Les diagnostics DSM sont jetables selon les aléas du marketing. Inutile de se battre au sujet de leur essence, ils seront abandonnés d’un revers de main et remplacés par d’autres selon les péripéties du marché. Le combat ne se situe pas là. Le DSM a été récupéré par la finance qui a besoin de la prévisibilité des cours boursiers pour exercer son emprise. La soumission réclamée au psychiatre, la même que celle demandée au patient, rassure les investisseurs qui pourront ainsi asseoir leurs investissements sur des opportunités stables, statistiques à l’appui. Si nous feignons d’ignorer la stratégie politico-économique mise en avant avec le DSM, nous n’avons que peu de chance de tirer notre épingle du jeu, faut-il rappeler qu’il s’agit de celle de nos patients ! La lutte à laquelle on nous oblige se situe au niveau politique.
Mais revenons au plus près du diagnostic.
Classifier est un pouvoir social majeur et l’histoire de la psychiatrie en France est à cet égard bien éclairante. L’évolution de la psychiatrie française depuis deux siècles nous oblige à répondre à certaines questions et notamment: Comment se fait-il que le seul bouleversement politique d’envergure qui n’ait pas donné lieu à l’émergence d’un nouveau cadre diagnostic en psychiatrie soit le mouvement d’émancipation des années 60 ? Pourquoi la mise en place du secteur psychiatrique, de la psychiatrie de proximité, de la disparition de l’asile, n’a pas eu besoin d’un nouveau diagnostic mais bien plutôt d’un objectif éthique que nous pourrions appeler « le fou à délier » ? Vous en conviendrez, il ne s’agit pas là d’un diagnostic courant mais plutôt d’une perspective.
La révolution française a permis l’émergence de la monomanie, le retour de la monarchie après Bonaparte celle de la dégénérescence, la troisième république celle de l’hystérie et des psychoses chroniques, le nazisme celle du parasite, le néo-libéralisme actuelle celle de l’handicapé. L’émancipation des années 60 n’a non seulement pas été un événement historique radicalement violent mais a porté une évolution éthique de la société qui n’a pas eu besoin de stigmatiser ses concitoyens.

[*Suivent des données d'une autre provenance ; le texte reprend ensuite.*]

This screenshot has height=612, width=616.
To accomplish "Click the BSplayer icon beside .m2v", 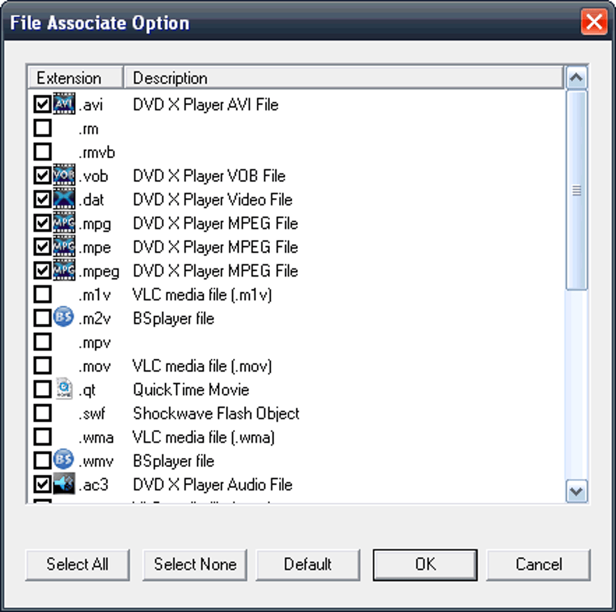I will coord(64,318).
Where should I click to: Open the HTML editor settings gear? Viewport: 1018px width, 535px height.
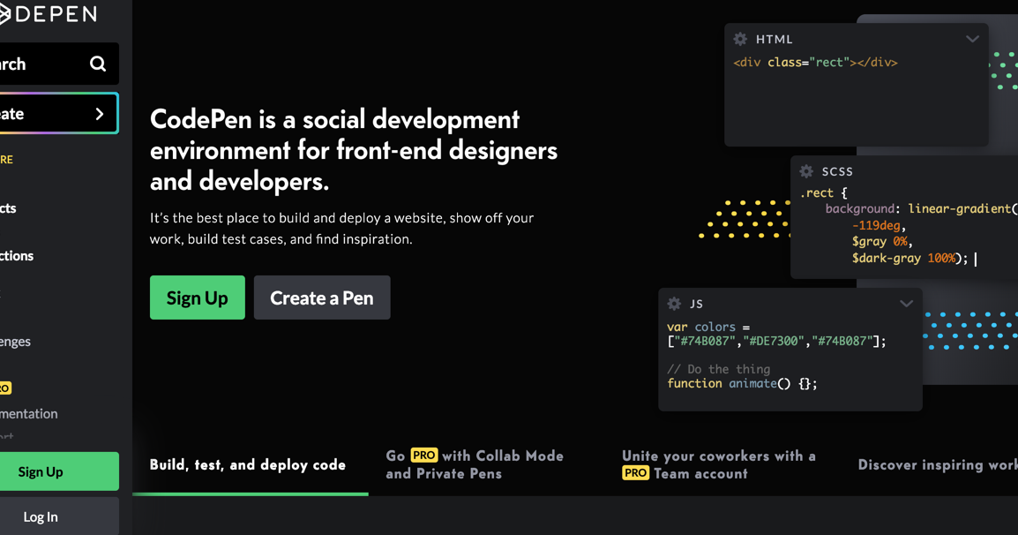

Bien au contraire. Tous les changements politiques radicaux ont porté au pinacle un nouveau diagnostic psychiatrique. L’entreprise DSM conforte cette observation et  sa multitude peut se résumer à une seule question, celle du handicap. La révolution néo-libérale est un bouleversement politique de grande envergure qui possède un besoin massif de classification.
L’histoire nous enseigne également, et c’est là un fait et non une option partisane, que les courants humanistes ont porté, plutôt plus que moins, une psychopathologie tandis que les courants réactionnaires ont toujours préféré des théories dégénératives ou génétiques. Cela en dit long sur la révolution néo-libérale.
Comme vous le voyez, pas moyen de faire de psychiatrie sans en mesurer la dimension politique. Il y en a d’autres, bien évidemment, mais la volonté contemporaine d’enfermer la psychiatrie uniquement dans la science n’est-il pas un moyen de la dénier.
Faire un diagnostic, pour un soignant, est une nécessité. Mais il s’agit d’un cadre dans lequel les soins vont se développer et non d’une étiquette définitive sensée clore un processus. Une psychose décompensée, une névrose invalidante, un état limite ou une perversion, engageront la partie selon des modalités différentes. Les soins, dans le sens de prendre soin, ouvrent des perspectives à l’inverse d’un catalogage de l’autre qui ne serait plus qu’à éduquer. Le diagnostic en psychiatrie fait déjà partie des soins et n’en est pas le préalable.
En France tous les leviers passent progressivement du côté de la finance. Le diagnostic, les cabinets groupés, les plateaux techniques, les médicaments, la recherche, les lieux d’hospitalisation, les entreprises de formation ou de psycho-éducation, les remboursements des soins surtout avec l’émergence du tiers payant généralisé et la part grandissante des assurances privées et des paniers de soins, tous ces flux de capitaux gérés jusque-là par l’assurance maladie et l’état passent sous l’emprise du « marché ».
Présent à tous les niveaux du processus, la finance pourra ainsi fixer son prix, assurer les rendements, exercer sa prééminence.
Le diagnostic est un enjeu politique majeur. Celui qui en dicte les contours est certainement celui qui en tire les ficelles.
Nous avons à tenter de préserver des zones à l’abri des spéculations stérilisantes. Nous avons besoin d’une recherche réellement indépendante, de lieux de soins convenables, de protéger les populations fragiles, de mettre en place des traitements adaptés aux patients et non à l‘industrie, de proposer un épanouissement plutôt qu’un abrutissement.
Nous ne pouvons compter sur un sursaut humaniste du « marché ». Il nous faudra bien compter sur autre chose. Cette journée « stop-dsm », la nouvelle classification française en cours d’élaboration, les mouvements de résistance qui émergent ici ou là, la partie des professionnels qui gardent le cap, tout cela va dans le bon sens.
L’AFPEP-SNPP, fidèle à ses fondamentaux, soutiendra ces initiatives et présentera les siennes.
Je vous remercie

Dr Patrice Charbit  Président de l’AFPEP-SNPP

Intervention pour la journée de STOP DSM, le 22 novembre 2014

J’interviens ici comme représentant du Collectif des 39, mais je parle aussi bien entendu en mon nom propre. Ce collectif a été fondé à l’initiative d’Hervé Bokobza au lendemain du discours de Nicolas Sarkozy  à Antony en décembre 2008, discours  qui voulait criminaliser les prétendus « schizophrènes dangereux », et qui maintenant rassemble familles, patients et soignants.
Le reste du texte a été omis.